Interface Hash

  • All Known Implementing Classes:
    Char2ObjectOpenHashMap

    public interface Hash
    Basic data for all hash-based classes.

    Historical note

    Warning: the following comments are here for historical reasons, and apply just to the double hash classes that can be optionally generated. The standard fastutil distribution since 6.1.0 uses linear-probing hash tables, and tables are always sized as powers of two.

    The classes in fastutil are built around open-addressing hashing implemented via double hashing. Following Knuth's suggestions in the third volume of The Art of Computer Programming, we use for the table size a prime p such that p-2 is also prime. In this way hashing is implemented with modulo p, and secondary hashing with modulo p-2.
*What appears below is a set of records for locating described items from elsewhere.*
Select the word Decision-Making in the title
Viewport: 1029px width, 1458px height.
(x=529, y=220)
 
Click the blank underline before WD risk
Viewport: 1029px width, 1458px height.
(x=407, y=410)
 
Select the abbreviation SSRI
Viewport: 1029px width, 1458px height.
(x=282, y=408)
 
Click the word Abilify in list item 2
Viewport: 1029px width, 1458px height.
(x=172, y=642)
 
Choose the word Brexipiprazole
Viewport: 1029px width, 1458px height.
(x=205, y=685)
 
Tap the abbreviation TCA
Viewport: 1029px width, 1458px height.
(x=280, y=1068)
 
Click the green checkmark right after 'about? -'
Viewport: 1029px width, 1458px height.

    Entries in a table can be in three states: FREE, OCCUPIED or REMOVED. The naive handling of removed entries requires that you search for a free entry as if they were occupied. However, fastutil implements two useful optimizations, based on the following invariant:

    Let i0, i1, &hellip, ip-1 be the permutation of the table indices induced by the key k, that is, i0 is the hash of k and the following indices are obtained by adding (modulo p) the secondary hash plus one. If there is a OCCUPIED entry with key k, its index in the sequence above comes before the indices of any REMOVED entries with key k.

    When we search for the key k we scan the entries in the sequence i0, i1, &hellip, ip-1 and stop when k is found, when we finished the sequence or when we find a FREE entry. Note that the correctness of this procedure it is not completely trivial. Indeed, when we stop at a REMOVED entry with key k we must rely on the invariant to be sure that no OCCUPIED entry with the same key can appear later. If we insert and remove frequently the same entries, this optimization can be very effective (note, however, that when using objects as keys or values deleted entries are set to a special fixed value to optimize garbage collection).
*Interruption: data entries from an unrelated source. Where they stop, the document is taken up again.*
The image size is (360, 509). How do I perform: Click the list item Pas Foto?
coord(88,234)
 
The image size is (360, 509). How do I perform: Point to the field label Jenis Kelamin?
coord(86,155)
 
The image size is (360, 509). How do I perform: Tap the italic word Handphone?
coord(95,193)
    Moreover, during the probe we keep the index of the first REMOVED entry we meet. If we actually have to insert a new element, we use that entry if we can, thus avoiding to pollute another FREE entry. Since this position comes a fortiori before any REMOVED entries with the same key, we are also keeping the invariant true.

    • Nested Class Summary

      Nested Classes 
      Modifier and Type Interface Description
      static interface  Hash.Strategy<K>
      A generic hash strategy.
    • Field Summary

      Fields 
      Modifier and Type Field Description
      static int DEFAULT_GROWTH_FACTOR
      The default growth factor of a hash table.
      static int DEFAULT_INITIAL_SIZE
      The initial default size of a hash table.
      static float DEFAULT_LOAD_FACTOR
      The default load factor of a hash table.
      static float FAST_LOAD_FACTOR
      The load factor for a (usually small) table that is meant to be particularly fast.
      static byte FREE
      The state of a free hash table entry.
      static byte OCCUPIED
      The state of a occupied hash table entry.
      static int[] PRIMES
      A list of primes to be used as table sizes.
      static byte REMOVED
      The state of a hash table entry freed by a deletion.
      static float VERY_FAST_LOAD_FACTOR
      The load factor for a (usually very small) table that is meant to be extremely fast.
    • Field Detail

      • DEFAULT_INITIAL_SIZE

        static final int DEFAULT_INITIAL_SIZE
        The initial default size of a hash table.
        See Also:
        Constant Field Values
      • DEFAULT_LOAD_FACTOR

        static final float DEFAULT_LOAD_FACTOR
        The default load factor of a hash table.
        See Also:
        Constant Field Values
      • FAST_LOAD_FACTOR

        static final float FAST_LOAD_FACTOR
        The load factor for a (usually small) table that is meant to be particularly fast.
        See Also:
        Constant Field Values
      • VERY_FAST_LOAD_FACTOR

        static final float VERY_FAST_LOAD_FACTOR
        The load factor for a (usually very small) table that is meant to be extremely fast.
        See Also:
        Constant Field Values
      • DEFAULT_GROWTH_FACTOR

        static final int DEFAULT_GROWTH_FACTOR
        The default growth factor of a hash table.
        See Also:
        Constant Field Values
      • OCCUPIED

        static final byte OCCUPIED
        The state of a occupied hash table entry.
        See Also:
        Constant Field Values
      • REMOVED

        static final byte REMOVED
        The state of a hash table entry freed by a deletion.
        See Also:
        Constant Field Values
      • PRIMES

        static final int[] PRIMES
        A list of primes to be used as table sizes. The i-th element is the largest prime p smaller than 2(i+28)/16 and such that p-2 is also prime (or 1, for the first few entries).